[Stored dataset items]
--------
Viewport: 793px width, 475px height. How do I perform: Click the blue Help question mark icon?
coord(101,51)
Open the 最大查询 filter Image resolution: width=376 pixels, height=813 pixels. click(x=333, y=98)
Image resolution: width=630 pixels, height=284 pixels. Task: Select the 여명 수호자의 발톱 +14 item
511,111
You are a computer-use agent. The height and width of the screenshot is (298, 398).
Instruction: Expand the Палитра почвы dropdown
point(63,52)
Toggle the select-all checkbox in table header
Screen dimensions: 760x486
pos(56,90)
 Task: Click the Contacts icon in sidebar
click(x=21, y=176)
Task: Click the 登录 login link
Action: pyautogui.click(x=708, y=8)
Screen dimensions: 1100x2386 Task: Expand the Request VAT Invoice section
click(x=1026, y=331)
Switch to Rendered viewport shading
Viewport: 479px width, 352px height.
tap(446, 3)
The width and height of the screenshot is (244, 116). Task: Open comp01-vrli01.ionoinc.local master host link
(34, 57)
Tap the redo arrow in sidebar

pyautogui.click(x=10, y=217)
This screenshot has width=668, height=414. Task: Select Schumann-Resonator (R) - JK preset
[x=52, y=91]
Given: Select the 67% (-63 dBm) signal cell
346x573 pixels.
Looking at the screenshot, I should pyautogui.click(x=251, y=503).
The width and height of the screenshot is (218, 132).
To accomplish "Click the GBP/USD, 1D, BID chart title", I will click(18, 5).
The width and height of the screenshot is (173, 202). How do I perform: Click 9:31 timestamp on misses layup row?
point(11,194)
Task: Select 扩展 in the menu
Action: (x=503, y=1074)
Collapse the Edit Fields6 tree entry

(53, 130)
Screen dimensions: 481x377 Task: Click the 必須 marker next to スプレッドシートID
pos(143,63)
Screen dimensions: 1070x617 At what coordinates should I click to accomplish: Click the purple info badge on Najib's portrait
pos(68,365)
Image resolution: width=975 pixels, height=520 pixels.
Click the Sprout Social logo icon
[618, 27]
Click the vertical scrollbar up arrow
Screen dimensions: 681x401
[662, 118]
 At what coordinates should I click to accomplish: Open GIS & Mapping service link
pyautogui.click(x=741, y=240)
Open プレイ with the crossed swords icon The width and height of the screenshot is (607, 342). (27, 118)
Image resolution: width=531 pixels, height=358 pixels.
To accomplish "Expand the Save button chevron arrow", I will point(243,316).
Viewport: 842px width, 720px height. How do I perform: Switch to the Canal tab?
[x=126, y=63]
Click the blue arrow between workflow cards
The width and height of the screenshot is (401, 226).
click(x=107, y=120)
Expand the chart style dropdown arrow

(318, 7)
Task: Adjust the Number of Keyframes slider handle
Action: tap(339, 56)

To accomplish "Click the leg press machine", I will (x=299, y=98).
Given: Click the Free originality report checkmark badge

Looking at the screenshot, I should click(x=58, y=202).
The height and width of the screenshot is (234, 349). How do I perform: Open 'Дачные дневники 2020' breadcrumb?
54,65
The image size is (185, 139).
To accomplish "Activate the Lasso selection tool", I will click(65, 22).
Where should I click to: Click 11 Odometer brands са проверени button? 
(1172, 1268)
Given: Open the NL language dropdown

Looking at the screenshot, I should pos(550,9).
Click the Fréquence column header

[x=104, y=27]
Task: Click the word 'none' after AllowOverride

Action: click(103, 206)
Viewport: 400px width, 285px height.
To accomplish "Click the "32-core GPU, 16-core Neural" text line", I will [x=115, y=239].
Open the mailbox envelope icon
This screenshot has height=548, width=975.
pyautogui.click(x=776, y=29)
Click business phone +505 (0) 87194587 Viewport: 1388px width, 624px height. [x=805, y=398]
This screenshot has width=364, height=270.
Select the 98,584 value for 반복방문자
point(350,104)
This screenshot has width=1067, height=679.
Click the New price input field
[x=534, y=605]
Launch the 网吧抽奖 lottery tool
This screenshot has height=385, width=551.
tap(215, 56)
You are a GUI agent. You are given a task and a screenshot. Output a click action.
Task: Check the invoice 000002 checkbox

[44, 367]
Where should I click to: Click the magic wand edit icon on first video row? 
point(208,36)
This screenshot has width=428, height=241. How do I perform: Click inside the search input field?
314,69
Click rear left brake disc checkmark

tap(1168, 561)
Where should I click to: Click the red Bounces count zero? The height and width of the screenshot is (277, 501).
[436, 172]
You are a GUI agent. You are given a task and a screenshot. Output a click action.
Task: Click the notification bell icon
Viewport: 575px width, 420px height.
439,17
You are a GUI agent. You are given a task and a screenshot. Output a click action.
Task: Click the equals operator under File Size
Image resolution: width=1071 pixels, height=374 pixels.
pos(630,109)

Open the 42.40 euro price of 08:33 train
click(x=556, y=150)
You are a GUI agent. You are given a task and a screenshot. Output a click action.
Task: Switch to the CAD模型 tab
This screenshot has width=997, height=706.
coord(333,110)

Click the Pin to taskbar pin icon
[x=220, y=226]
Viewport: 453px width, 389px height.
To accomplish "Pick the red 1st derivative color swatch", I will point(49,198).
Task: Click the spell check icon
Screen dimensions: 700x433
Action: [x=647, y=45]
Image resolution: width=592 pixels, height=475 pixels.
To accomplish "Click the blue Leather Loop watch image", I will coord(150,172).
--------
**Exercise:** Look above for the line with "This screenshot has width=997, height=706."; retype exactly that line, every line after it up to the line with "Image resolution: width=592", and that line too, nothing else.

**Answer:**
This screenshot has width=997, height=706.
coord(333,110)

Click the Pin to taskbar pin icon
[x=220, y=226]
Viewport: 453px width, 389px height.
To accomplish "Pick the red 1st derivative color swatch", I will point(49,198).
Task: Click the spell check icon
Screen dimensions: 700x433
Action: [x=647, y=45]
Image resolution: width=592 pixels, height=475 pixels.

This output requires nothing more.